La parrilla (para el pescado fresco) y una temperatura suave hacen el resto. Y, añado, unos camareros (casi un ejército) muy profesionales y amables. La amabilidad, por cierto, ha sido una de las grandes alegrías del viaje: todo el mundo (taxistas, vendedores, empleados...) y, por supuesto, cualquiera al que te encontraras, actuaban con una cordialidad exquisita. Natural, diría. Si, además, se daban cuenta de nuestra condición de españoles o Y. les comentaba que era tangerina de nacimiento (tanjawi, como dicen ellos, el título de una suerte de memorias de Wenceslao-Carlos Lozano, que quiero leer), ya... 
En ese jardín y esa noche pude saludar personalmente de Alberto Gómez Font, un barcelonés muy tangerino que me consiguió hace poco el número de la revista Sures dedicado al hotel Minzah. 
También esa noche descubrimos la cerveza Casablanca (marroquí, por supuesto), que no dejó de acompañarnos el resto del viaje. 

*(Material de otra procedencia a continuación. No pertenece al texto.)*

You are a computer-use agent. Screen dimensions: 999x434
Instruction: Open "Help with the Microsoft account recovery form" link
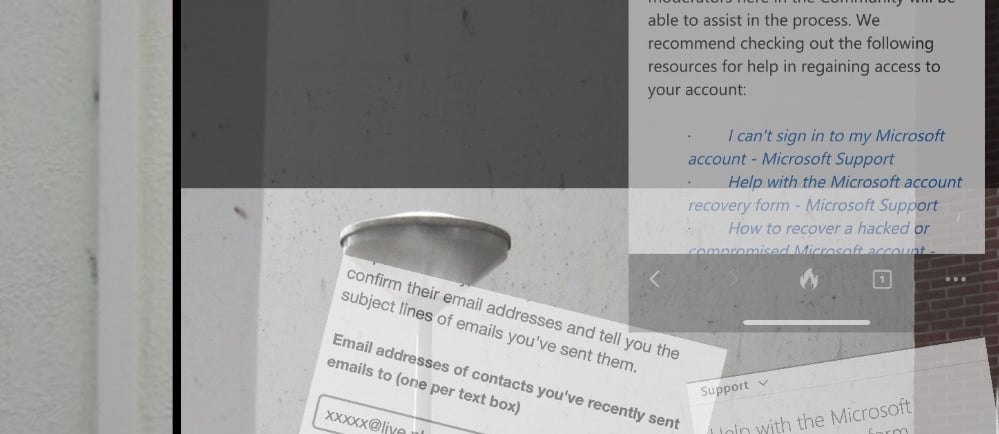click(825, 194)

Dio tiempo a que Àngels Gregori nos contara su desagradable peripecia en la Fundación Francisco Brines (ella es también de Oliva, donde tenía su casa el poeta, sede de la misma, que dirigió cuando fue creada) y a cambio nosotros le contamos nuestra relación con un autor que no he dejado de admirar, con una obra esencial para mi poesía y, en consecuencia, para mi vida. Y hasta jugamos. Piqueras propuso que cada uno recomendara una lectura reciente y la defendiera. Uno eligió Las sílabas del cielo, de otro salmantino: Víctor Herrero.